(Saved data entries)

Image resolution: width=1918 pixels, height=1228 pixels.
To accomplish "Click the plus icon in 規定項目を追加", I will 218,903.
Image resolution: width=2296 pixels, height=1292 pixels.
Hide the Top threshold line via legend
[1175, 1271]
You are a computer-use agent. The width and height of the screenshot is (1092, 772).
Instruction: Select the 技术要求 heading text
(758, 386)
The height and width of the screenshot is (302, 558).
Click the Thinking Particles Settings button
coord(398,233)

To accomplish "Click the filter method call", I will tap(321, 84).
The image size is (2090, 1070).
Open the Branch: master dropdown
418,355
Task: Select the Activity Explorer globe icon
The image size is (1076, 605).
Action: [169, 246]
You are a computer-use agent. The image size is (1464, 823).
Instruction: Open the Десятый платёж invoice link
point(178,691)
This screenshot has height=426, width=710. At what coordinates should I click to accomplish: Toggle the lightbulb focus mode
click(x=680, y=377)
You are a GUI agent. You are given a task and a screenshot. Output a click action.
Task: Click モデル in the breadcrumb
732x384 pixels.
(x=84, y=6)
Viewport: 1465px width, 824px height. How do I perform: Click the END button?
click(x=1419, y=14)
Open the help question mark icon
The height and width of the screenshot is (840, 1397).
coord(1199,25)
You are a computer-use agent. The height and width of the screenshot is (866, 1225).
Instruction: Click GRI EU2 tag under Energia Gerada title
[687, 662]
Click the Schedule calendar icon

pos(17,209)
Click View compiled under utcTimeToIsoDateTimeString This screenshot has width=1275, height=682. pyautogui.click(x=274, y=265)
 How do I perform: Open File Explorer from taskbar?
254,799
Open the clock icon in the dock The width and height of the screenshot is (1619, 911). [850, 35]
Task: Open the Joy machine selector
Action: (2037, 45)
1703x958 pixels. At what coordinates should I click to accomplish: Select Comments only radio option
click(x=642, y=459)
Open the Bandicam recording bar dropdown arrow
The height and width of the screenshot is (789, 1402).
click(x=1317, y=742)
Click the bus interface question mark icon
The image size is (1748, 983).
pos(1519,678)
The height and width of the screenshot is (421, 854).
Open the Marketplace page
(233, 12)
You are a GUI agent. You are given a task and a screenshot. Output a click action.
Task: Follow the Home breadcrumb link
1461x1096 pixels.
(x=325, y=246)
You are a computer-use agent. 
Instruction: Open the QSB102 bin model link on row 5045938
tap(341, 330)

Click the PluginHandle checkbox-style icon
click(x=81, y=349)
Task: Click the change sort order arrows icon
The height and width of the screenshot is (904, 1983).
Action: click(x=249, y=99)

WORK ORDER:
The reply is to be an exact repeat of the records above.

RESULT:
Image resolution: width=1918 pixels, height=1228 pixels.
To accomplish "Click the plus icon in 規定項目を追加", I will 218,903.
Image resolution: width=2296 pixels, height=1292 pixels.
Hide the Top threshold line via legend
[1175, 1271]
You are a computer-use agent. The width and height of the screenshot is (1092, 772).
Instruction: Select the 技术要求 heading text
(758, 386)
The height and width of the screenshot is (302, 558).
Click the Thinking Particles Settings button
coord(398,233)

To accomplish "Click the filter method call", I will tap(321, 84).
The image size is (2090, 1070).
Open the Branch: master dropdown
418,355
Task: Select the Activity Explorer globe icon
The image size is (1076, 605).
Action: [169, 246]
You are a computer-use agent. The image size is (1464, 823).
Instruction: Open the Десятый платёж invoice link
point(178,691)
This screenshot has height=426, width=710. At what coordinates should I click to accomplish: Toggle the lightbulb focus mode
click(x=680, y=377)
You are a GUI agent. You are given a task and a screenshot. Output a click action.
Task: Click モデル in the breadcrumb
732x384 pixels.
(x=84, y=6)
Viewport: 1465px width, 824px height. How do I perform: Click the END button?
click(x=1419, y=14)
Open the help question mark icon
The height and width of the screenshot is (840, 1397).
coord(1199,25)
You are a computer-use agent. The height and width of the screenshot is (866, 1225).
Instruction: Click GRI EU2 tag under Energia Gerada title
[687, 662]
Click the Schedule calendar icon

pos(17,209)
Click View compiled under utcTimeToIsoDateTimeString This screenshot has width=1275, height=682. pyautogui.click(x=274, y=265)
 How do I perform: Open File Explorer from taskbar?
254,799
Open the clock icon in the dock The width and height of the screenshot is (1619, 911). [850, 35]
Task: Open the Joy machine selector
Action: (2037, 45)
1703x958 pixels. At what coordinates should I click to accomplish: Select Comments only radio option
click(x=642, y=459)
Open the Bandicam recording bar dropdown arrow
The height and width of the screenshot is (789, 1402).
click(x=1317, y=742)
Click the bus interface question mark icon
The image size is (1748, 983).
pos(1519,678)
The height and width of the screenshot is (421, 854).
Open the Marketplace page
(233, 12)
You are a GUI agent. You are given a task and a screenshot. Output a click action.
Task: Follow the Home breadcrumb link
1461x1096 pixels.
(x=325, y=246)
You are a computer-use agent. 
Instruction: Open the QSB102 bin model link on row 5045938
tap(341, 330)

Click the PluginHandle checkbox-style icon
click(x=81, y=349)
Task: Click the change sort order arrows icon
The height and width of the screenshot is (904, 1983).
Action: click(x=249, y=99)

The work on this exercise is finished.